Posted by Miri on November 14, 2002
In Reply to: Ps posted by Word Camel on November 13, 2002
: : : : : : I have to translate from English into Hebrew.
: : : : : : "can you beat that for daftness?"
: : : : : : can anyone help in the meaning of this sentence?
: : : : : : I'll be most grateful to anyone who can help.
: : : : : : Thank you
: : : : : : miri
: : : : : I am guessing here, but I think "daft" means roughly the same as "mishegas" in Yiddish. It means craziness. Yiddish buffs, any other suggestions?
: : : :
: : : : Sorry I meant to say that the entire sentence is a rhetorical question asking whether it is possible to think of anything crazier. The implication is the craziness is so extreme that it isn't possible for it to be any crazier than it already is.
: : : The popular Yiddish adjective (almost adopted into American English) for "crazy" is "meshugge," but that doesn't help, because the questioner is working with Hebrew. "Mishegoss," or "mishegaas," is the noun (Leo Rosten, "The Joys of Yiddish"). "Can you beat that for daftness?" means "Do you know of anything crazier (sillier, more misguided) than that?"
: : Thanks!

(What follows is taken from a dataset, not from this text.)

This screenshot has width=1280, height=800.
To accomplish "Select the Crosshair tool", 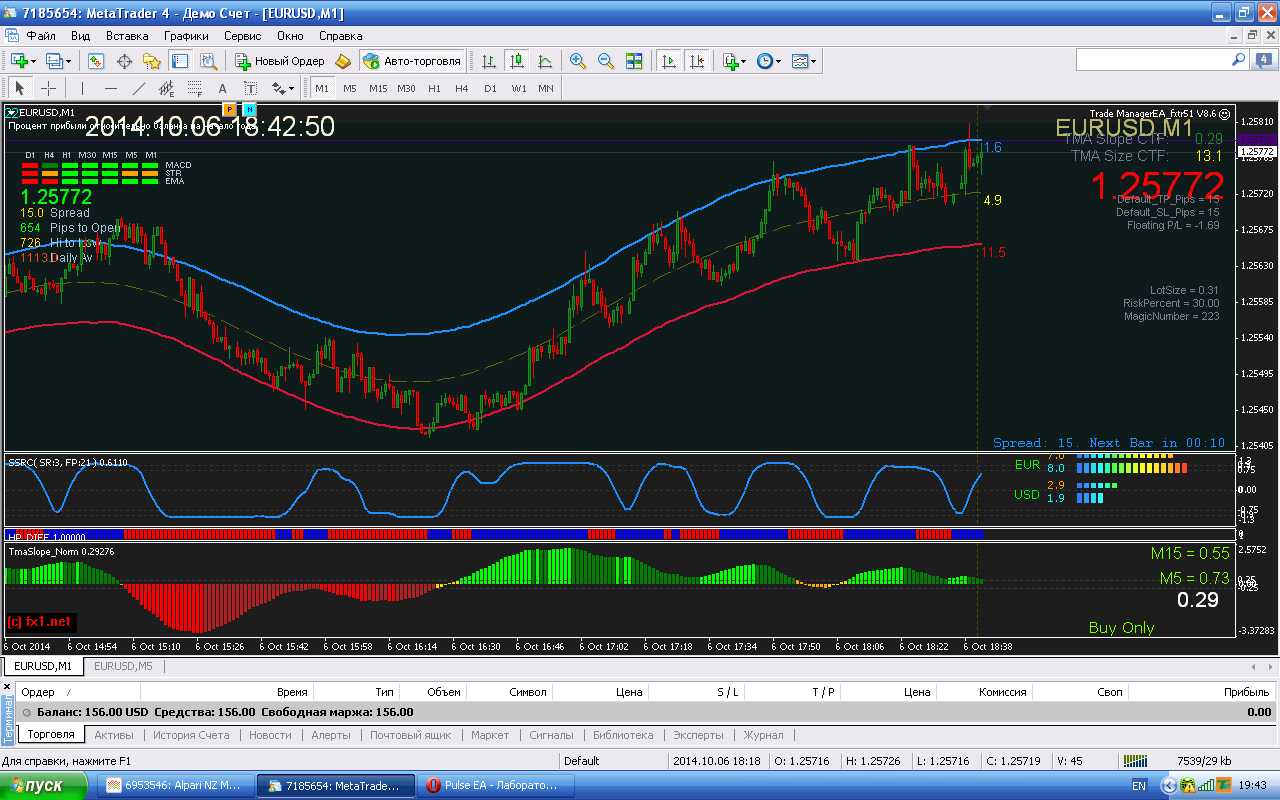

I didn't know what the adjective was - well I *did* but I couldn't spell it!
: Here is the tortured logic for the Yiddish: I know a lot of people who speak both Yiddish and Hebrew and so I thought it might be useful to use the Yiddish to convey the spirit of the way "daft" is being used in English. "Daft", like "meshugge' as I've heard it used has a slighly informal slangy feel to it which the word "crazy" in English doesn't really convey. "Nuts" might be better, but that's slang again. It was a long shot but worth a try, I thought.
Thank you very much for enlightening me. of course I know the term "Meshigene" because it is used in Hebrew as well. Only that in Hebrew we pronounced that Meshugah - A legitimate Hebrew word. I couldn't find the combination "beat that for daftness" in my slang dictionaries and was afraid to miss the meaning. So with your very kind help I Know, and it makes a prefect sense in the context.